_DESCRIPTION OF THE TASK_
The records sit below this line. Repeat all of them exactly.
((
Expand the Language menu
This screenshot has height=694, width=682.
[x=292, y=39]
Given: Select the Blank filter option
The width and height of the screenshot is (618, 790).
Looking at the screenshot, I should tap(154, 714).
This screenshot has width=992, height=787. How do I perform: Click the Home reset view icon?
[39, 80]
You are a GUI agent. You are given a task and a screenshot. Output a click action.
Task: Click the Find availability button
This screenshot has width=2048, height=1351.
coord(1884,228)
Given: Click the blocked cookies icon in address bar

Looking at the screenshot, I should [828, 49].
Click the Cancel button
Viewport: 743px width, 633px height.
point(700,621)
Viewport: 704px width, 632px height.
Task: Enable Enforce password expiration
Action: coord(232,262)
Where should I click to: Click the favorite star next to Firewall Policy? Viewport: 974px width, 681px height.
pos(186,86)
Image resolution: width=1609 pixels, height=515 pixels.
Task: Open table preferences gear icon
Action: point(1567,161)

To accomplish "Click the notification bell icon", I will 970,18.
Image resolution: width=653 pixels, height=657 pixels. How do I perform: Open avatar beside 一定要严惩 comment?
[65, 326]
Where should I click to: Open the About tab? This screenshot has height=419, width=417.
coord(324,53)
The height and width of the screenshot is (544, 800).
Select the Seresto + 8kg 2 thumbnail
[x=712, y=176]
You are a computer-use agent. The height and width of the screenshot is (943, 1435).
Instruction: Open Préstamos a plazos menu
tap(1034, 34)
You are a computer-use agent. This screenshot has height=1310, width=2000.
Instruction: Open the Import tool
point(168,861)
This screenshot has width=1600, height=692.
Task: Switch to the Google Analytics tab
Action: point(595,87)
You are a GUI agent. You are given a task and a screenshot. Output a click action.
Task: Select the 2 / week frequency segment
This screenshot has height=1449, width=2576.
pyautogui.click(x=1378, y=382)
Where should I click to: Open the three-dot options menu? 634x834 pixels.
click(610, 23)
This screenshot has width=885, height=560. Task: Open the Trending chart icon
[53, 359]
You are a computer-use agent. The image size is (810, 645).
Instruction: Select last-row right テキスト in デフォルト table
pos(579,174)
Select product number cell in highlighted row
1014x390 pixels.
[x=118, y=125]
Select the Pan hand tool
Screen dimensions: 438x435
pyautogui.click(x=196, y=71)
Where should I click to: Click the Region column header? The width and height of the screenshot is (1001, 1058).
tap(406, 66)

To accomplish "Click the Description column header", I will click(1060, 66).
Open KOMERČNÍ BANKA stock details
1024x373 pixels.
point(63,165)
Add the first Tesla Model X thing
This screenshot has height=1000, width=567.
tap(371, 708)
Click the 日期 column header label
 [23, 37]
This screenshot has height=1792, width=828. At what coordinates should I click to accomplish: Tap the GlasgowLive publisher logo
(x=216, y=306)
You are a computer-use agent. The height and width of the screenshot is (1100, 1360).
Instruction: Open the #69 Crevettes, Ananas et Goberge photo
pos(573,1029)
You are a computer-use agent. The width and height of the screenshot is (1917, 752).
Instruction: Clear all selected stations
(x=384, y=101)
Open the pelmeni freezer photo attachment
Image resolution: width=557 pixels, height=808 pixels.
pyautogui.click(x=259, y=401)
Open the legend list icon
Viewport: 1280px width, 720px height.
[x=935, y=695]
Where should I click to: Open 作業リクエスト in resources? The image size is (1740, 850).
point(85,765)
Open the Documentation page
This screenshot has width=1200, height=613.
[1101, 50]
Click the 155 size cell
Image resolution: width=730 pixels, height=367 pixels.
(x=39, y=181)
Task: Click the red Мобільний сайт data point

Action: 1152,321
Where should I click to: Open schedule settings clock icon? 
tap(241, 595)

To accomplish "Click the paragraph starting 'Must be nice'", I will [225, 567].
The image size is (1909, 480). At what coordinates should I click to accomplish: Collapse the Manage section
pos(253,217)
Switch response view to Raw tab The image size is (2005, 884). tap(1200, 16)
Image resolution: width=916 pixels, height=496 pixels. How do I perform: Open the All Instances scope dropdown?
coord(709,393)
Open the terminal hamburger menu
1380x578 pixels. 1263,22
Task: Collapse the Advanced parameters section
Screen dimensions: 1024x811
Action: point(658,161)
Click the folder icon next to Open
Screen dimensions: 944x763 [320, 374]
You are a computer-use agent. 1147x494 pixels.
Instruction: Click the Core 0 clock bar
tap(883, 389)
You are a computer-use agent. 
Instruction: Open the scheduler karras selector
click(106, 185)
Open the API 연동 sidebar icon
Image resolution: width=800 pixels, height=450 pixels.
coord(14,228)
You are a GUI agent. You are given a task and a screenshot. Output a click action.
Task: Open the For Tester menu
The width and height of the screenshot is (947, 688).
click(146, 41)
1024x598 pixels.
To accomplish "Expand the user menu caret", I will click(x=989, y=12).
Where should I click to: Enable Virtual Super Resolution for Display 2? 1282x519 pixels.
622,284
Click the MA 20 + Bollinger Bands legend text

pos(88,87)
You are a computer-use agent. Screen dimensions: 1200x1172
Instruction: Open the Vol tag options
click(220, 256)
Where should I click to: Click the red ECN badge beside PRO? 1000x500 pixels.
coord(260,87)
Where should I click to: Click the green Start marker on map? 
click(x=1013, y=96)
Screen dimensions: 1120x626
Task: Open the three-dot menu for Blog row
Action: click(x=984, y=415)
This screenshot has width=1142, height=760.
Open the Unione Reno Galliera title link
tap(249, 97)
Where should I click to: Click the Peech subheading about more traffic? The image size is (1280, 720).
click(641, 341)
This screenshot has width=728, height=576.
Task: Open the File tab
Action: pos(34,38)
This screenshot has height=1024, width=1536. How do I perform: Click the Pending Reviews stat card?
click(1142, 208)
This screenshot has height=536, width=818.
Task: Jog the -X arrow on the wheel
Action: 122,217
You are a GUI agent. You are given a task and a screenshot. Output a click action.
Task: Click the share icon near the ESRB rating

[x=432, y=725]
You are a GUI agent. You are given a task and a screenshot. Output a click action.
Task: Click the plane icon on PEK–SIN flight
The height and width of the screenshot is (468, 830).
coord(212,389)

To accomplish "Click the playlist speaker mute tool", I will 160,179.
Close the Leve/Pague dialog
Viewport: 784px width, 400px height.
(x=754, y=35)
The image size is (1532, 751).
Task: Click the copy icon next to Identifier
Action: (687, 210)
))
_EXERCISE SOLUTION_
Expand the Language menu
This screenshot has height=694, width=682.
[x=292, y=39]
Given: Select the Blank filter option
The width and height of the screenshot is (618, 790).
Looking at the screenshot, I should tap(154, 714).
This screenshot has width=992, height=787. How do I perform: Click the Home reset view icon?
[39, 80]
You are a GUI agent. You are given a task and a screenshot. Output a click action.
Task: Click the Find availability button
This screenshot has width=2048, height=1351.
coord(1884,228)
Given: Click the blocked cookies icon in address bar

Looking at the screenshot, I should [828, 49].
Click the Cancel button
Viewport: 743px width, 633px height.
point(700,621)
Viewport: 704px width, 632px height.
Task: Enable Enforce password expiration
Action: coord(232,262)
Where should I click to: Click the favorite star next to Firewall Policy? Viewport: 974px width, 681px height.
pos(186,86)
Image resolution: width=1609 pixels, height=515 pixels.
Task: Open table preferences gear icon
Action: point(1567,161)

To accomplish "Click the notification bell icon", I will 970,18.
Image resolution: width=653 pixels, height=657 pixels. How do I perform: Open avatar beside 一定要严惩 comment?
[65, 326]
Where should I click to: Open the About tab? This screenshot has height=419, width=417.
coord(324,53)
The height and width of the screenshot is (544, 800).
Select the Seresto + 8kg 2 thumbnail
[x=712, y=176]
You are a computer-use agent. The height and width of the screenshot is (943, 1435).
Instruction: Open Préstamos a plazos menu
tap(1034, 34)
You are a computer-use agent. This screenshot has height=1310, width=2000.
Instruction: Open the Import tool
point(168,861)
This screenshot has width=1600, height=692.
Task: Switch to the Google Analytics tab
Action: point(595,87)
You are a GUI agent. You are given a task and a screenshot. Output a click action.
Task: Select the 2 / week frequency segment
This screenshot has height=1449, width=2576.
pyautogui.click(x=1378, y=382)
Where should I click to: Open the three-dot options menu? 634x834 pixels.
click(610, 23)
This screenshot has width=885, height=560. Task: Open the Trending chart icon
[53, 359]
You are a computer-use agent. The image size is (810, 645).
Instruction: Select last-row right テキスト in デフォルト table
pos(579,174)
Select product number cell in highlighted row
1014x390 pixels.
[x=118, y=125]
Select the Pan hand tool
Screen dimensions: 438x435
pyautogui.click(x=196, y=71)
Where should I click to: Click the Region column header? The width and height of the screenshot is (1001, 1058).
tap(406, 66)

To accomplish "Click the Description column header", I will click(1060, 66).
Open KOMERČNÍ BANKA stock details
1024x373 pixels.
point(63,165)
Add the first Tesla Model X thing
This screenshot has height=1000, width=567.
tap(371, 708)
Click the 日期 column header label
 [23, 37]
This screenshot has height=1792, width=828. At what coordinates should I click to accomplish: Tap the GlasgowLive publisher logo
(x=216, y=306)
You are a computer-use agent. The height and width of the screenshot is (1100, 1360).
Instruction: Open the #69 Crevettes, Ananas et Goberge photo
pos(573,1029)
You are a computer-use agent. The width and height of the screenshot is (1917, 752).
Instruction: Clear all selected stations
(x=384, y=101)
Open the pelmeni freezer photo attachment
Image resolution: width=557 pixels, height=808 pixels.
pyautogui.click(x=259, y=401)
Open the legend list icon
Viewport: 1280px width, 720px height.
[x=935, y=695]
Where should I click to: Open 作業リクエスト in resources? The image size is (1740, 850).
point(85,765)
Open the Documentation page
This screenshot has width=1200, height=613.
[1101, 50]
Click the 155 size cell
Image resolution: width=730 pixels, height=367 pixels.
(x=39, y=181)
Task: Click the red Мобільний сайт data point

Action: 1152,321
Where should I click to: Open schedule settings clock icon? 
tap(241, 595)

To accomplish "Click the paragraph starting 'Must be nice'", I will [225, 567].
The image size is (1909, 480). At what coordinates should I click to accomplish: Collapse the Manage section
pos(253,217)
Switch response view to Raw tab The image size is (2005, 884). tap(1200, 16)
Image resolution: width=916 pixels, height=496 pixels. How do I perform: Open the All Instances scope dropdown?
coord(709,393)
Open the terminal hamburger menu
1380x578 pixels. 1263,22
Task: Collapse the Advanced parameters section
Screen dimensions: 1024x811
Action: point(658,161)
Click the folder icon next to Open
Screen dimensions: 944x763 [320, 374]
You are a computer-use agent. 1147x494 pixels.
Instruction: Click the Core 0 clock bar
tap(883, 389)
You are a computer-use agent. 
Instruction: Open the scheduler karras selector
click(106, 185)
Open the API 연동 sidebar icon
Image resolution: width=800 pixels, height=450 pixels.
coord(14,228)
You are a GUI agent. You are given a task and a screenshot. Output a click action.
Task: Open the For Tester menu
The width and height of the screenshot is (947, 688).
click(146, 41)
1024x598 pixels.
To accomplish "Expand the user menu caret", I will click(x=989, y=12).
Where should I click to: Enable Virtual Super Resolution for Display 2? 1282x519 pixels.
622,284
Click the MA 20 + Bollinger Bands legend text

pos(88,87)
You are a computer-use agent. Screen dimensions: 1200x1172
Instruction: Open the Vol tag options
click(220, 256)
Where should I click to: Click the red ECN badge beside PRO? 1000x500 pixels.
coord(260,87)
Where should I click to: Click the green Start marker on map? 
click(x=1013, y=96)
Screen dimensions: 1120x626
Task: Open the three-dot menu for Blog row
Action: click(x=984, y=415)
This screenshot has width=1142, height=760.
Open the Unione Reno Galliera title link
tap(249, 97)
Where should I click to: Click the Peech subheading about more traffic? The image size is (1280, 720).
click(641, 341)
This screenshot has width=728, height=576.
Task: Open the File tab
Action: pos(34,38)
This screenshot has height=1024, width=1536. How do I perform: Click the Pending Reviews stat card?
click(1142, 208)
This screenshot has height=536, width=818.
Task: Jog the -X arrow on the wheel
Action: 122,217
You are a GUI agent. You are given a task and a screenshot. Output a click action.
Task: Click the share icon near the ESRB rating

[x=432, y=725]
You are a GUI agent. You are given a task and a screenshot. Output a click action.
Task: Click the plane icon on PEK–SIN flight
The height and width of the screenshot is (468, 830).
coord(212,389)

To accomplish "Click the playlist speaker mute tool", I will 160,179.
Close the Leve/Pague dialog
Viewport: 784px width, 400px height.
(x=754, y=35)
The image size is (1532, 751).
Task: Click the copy icon next to Identifier
Action: (687, 210)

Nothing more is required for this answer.